» **ACTIVITIES**:
- A) Please answer these questions from the article on MCP server distribution:
(i) On what date did the official MCP registry launch in preview?
(ii) Which four names back the official MCP registry?
(iii) As of which Docker Desktop version does the MCP Catalog ship as an OCI artifact?
- B) Print the part of the article on MCP server distribution between "The official MCP" and "is phone book.", inclusive.
- C) Write what comes next in the article on MCP server distribution, starting after its last sentence.

» **SOURCE EXTRACT**:
%%

There are two questions you can ask about any tool an AI agent might use, and the Model Context Protocol ecosystem has quietly decided to answer them in two different places. The first is does this server exist, and where do I find it? The second is should I trust the code enough to hand it my credentials and my filesystem? The official registry answers the first and, by explicit design, refuses to answer the second.

That refusal is the most important architectural fact about how MCP servers ship in 2026, and almost nobody frames it that way.

The registry is a listing, not a warehouse#

The official MCP registry (registry.modelcontextprotocol.io) launched in preview on September 8, 2025, and has since settled into an API freeze at v0.1 — stable enough to build against. It is backed by the names you would expect: Anthropic, GitHub, Microsoft, and PulseMCP. Read the about page and the metaphor it reaches for is "app store." A better one is phone book.

Because here is what an entry actually contains: a name, a description, and a pointer — to an npm package, a PyPI or NuGet distribution, or an OCI image. The registry stores metadata. It does not host a single byte of executable server code. When your client resolves an entry, it turns around and pulls the artifact from wherever the entry points, and that host — not the registry — decides whether the thing you just ran is signed, pinned, scanned, or none of the above.

The registry tells you a server exists. It says nothing about whether you should trust it. That gap is not a bug; it is the seam the rest of the ecosystem is now building into.

This is a defensible choice. A central code host for every MCP server would be a single point of failure, a moderation nightmare, and a bandwidth bill nobody wanted to own. Punting distribution to existing package registries let the catalog launch fast and stay neutral. But punting distribution is punting trust, because integrity lives with the artifact, not the listing.

OCI is a bet that trust is already solved#

If distribution is where trust lives, the interesting question becomes: which distribution channel already has a trust story? npm and PyPI are frictionless — npx some-mcp-server is one line — but they hand mutable, typically unsigned, unsandboxed code straight into the agent's trust boundary. The install-on-run convenience that made them ubiquitous is exactly what makes them a poor place to keep the keys.

Docker's answer is to route MCP distribution through an OCI registry, and the tell is how little new machinery it required. As of Docker Desktop 4.56 the MCP Catalog itself ships as an OCI artifact, and teams can publish their own curated catalogs with a handful of commands:

Profiles — a captured set of servers, tool selections, and client assignments — follow the same push/pull pattern from Desktop 4.63. Because a catalog is an immutable OCI artifact, you can pin production agents to acme/tools@sha256:… while QA rides a newer tag, with no drift between them.

%%

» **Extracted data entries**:

%%

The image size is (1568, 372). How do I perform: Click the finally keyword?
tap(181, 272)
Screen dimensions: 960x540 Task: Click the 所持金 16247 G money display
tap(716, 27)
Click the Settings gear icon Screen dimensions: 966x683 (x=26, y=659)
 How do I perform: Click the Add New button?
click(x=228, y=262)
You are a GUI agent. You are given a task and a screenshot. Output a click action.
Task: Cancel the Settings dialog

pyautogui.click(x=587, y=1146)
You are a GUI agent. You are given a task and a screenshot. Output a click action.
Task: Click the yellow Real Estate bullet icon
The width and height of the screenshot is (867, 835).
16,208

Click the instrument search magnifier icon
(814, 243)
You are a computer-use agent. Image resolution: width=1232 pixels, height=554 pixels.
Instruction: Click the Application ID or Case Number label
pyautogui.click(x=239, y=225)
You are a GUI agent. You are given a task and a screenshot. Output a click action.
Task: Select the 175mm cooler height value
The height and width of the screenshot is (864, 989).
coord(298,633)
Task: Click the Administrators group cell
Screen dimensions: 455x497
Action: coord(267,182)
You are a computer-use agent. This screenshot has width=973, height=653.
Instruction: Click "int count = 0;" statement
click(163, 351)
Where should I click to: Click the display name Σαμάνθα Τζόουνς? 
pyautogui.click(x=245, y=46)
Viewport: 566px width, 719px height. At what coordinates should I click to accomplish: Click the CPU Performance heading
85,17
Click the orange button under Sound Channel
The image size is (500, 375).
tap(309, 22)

%%

» **ANSWER SECTION**:
- A)
(i) September 8, 2025
(ii) Anthropic, GitHub, Microsoft, and PulseMCP
(iii) Docker Desktop 4.56

- B)
The official MCP registry (registry.modelcontextprotocol.io) launched in preview on September 8, 2025, and has since settled into an API freeze at v0.1 — stable enough to build against. It is backed by the names you would expect: Anthropic, GitHub, Microsoft, and PulseMCP. Read the about page and the metaphor it reaches for is "app store." A better one is phone book.

- C)
The point is not the CLI. The point is what comes free once an MCP server is an OCI image. Cosign signing and provenance work unchanged. Vulnerability scanning applies. Policy engines like OPA can gate what an agent is allowed to pull. Registries you already operate — Harbor, Artifactory — hold the artifacts under the access controls you already wrote. Docker's own framing is that OCI-based catalogs are "the only approach that makes catalogs and agents first-class infrastructure fully addressable with GitOps tooling."

The quiet consequence: tool governance is now container security#

Stack those two facts and the conclusion is larger than any one vendor's tooling. If discovery lives in a neutral metadata registry and distribution lives in an OCI registry, then governing which tools your agents may run stops being a new discipline and becomes a subset of the container supply chain you already run. The SBOM, the signature policy, the scan gate, the digest pin — the same controls, pointed at a new kind of workload. That is a genuinely good deal for anyone who has already paid the cost of container security, and it explains why the enterprise MCP conversation (JFrog, Harbor, Docker's private catalogs) converged on OCI so fast.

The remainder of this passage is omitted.